According to data released today by Japan's Ministry of Health, Labor and Welfare, child births in Japan will drop to just 941,000 in 2017, the lowest since data first started being recorded in 1899, and nearly 65% below the peak birth rate from the late 1940's.
As the Financial Times notes today, the persistent declines in Japanese birth rates come despite the best efforts of central planners to encourage population growth via a litany of government entitlement programs aimed at helping young families cover the cost of childrearing...
The government of Shinzo Abe, prime minister, has made raising Japan’s birth rate a priority. On Friday it approved a budget that takes the first steps towards providing free pre-school, private high school and university education in an effort to reverse the trend.
Unless the low birth rate is reversed, the only option to increase Japan’s population would be for it to take in more immigrants. Yet despite high inflows of guest workers drawn by the strong economy, Japanese politicians have been reluctant to debate the subject.
Mr Abe’s government has instead set a target to raise the total fertility rate to 1.8. Officials hope the strong economy, combined with measures making it easier for women to combine work and childcare, will encourage families to have more children.
“We’d like to halt the decline by advancing our strategy to support children and make an easier environment for giving birth,” the ministry said.
...they've basically thrown in everything except a pony.

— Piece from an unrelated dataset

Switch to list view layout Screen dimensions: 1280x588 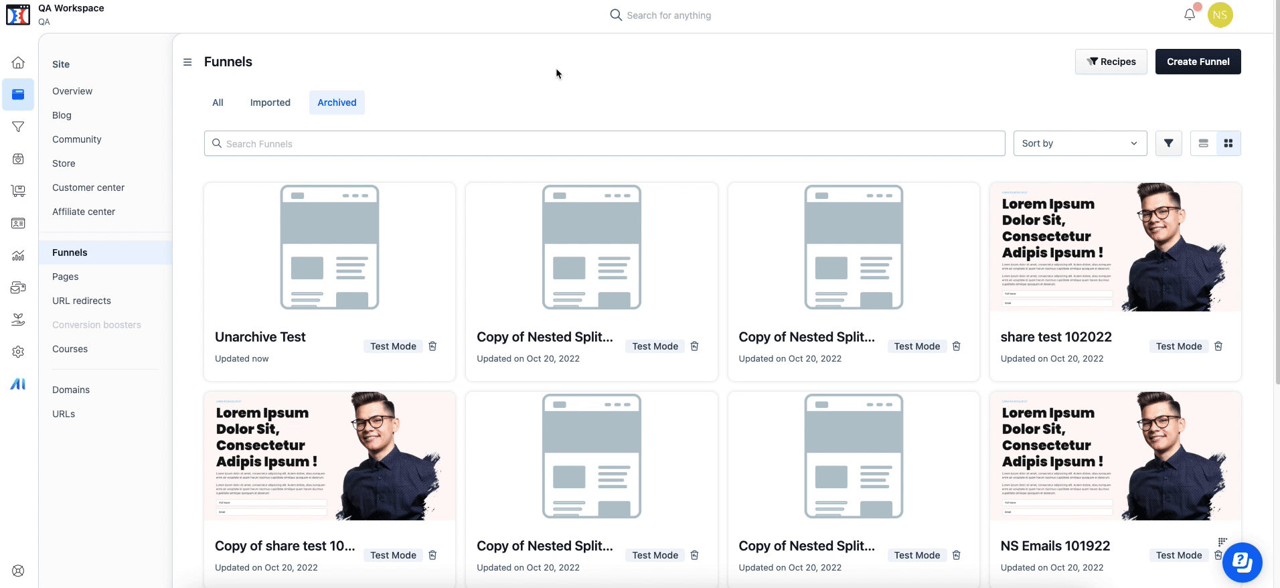tap(1203, 143)
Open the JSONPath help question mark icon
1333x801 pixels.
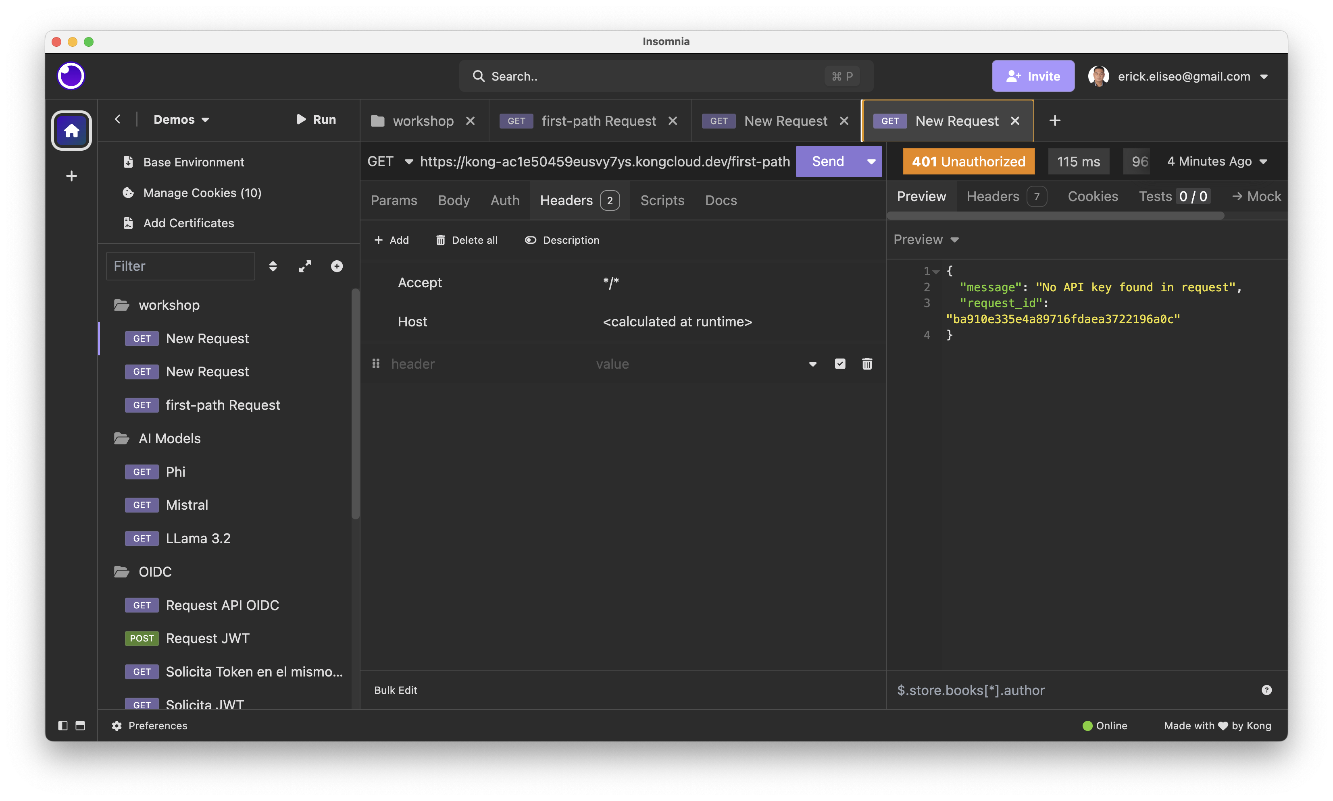pyautogui.click(x=1267, y=690)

Meanwhile, Japan's aging population means that the number of deaths will likely rise by 3% YoY in 2017 to 1.34 million, a post-World War Two high, resulting in the largest ever natural population decline of just over 400,000.
Unfortunately, the crisis is only expected to get worse over time as projections from the National Institute of Population and Social Security Research suggest the pace of population declines will accelerate and that by 2045 Japan will be losing about 900,000 residents a year. On current trends, the population is set to fall from 126.5m to 88m by 2065 and to just 51m by 2115.
All of which means there is really only one thing left to do...instruct the BOJ to print even more money and start passing it out to expecting parents...which we're pretty sure will solidify Haruhiko Kuroda's official title of "biggest pimp in the world".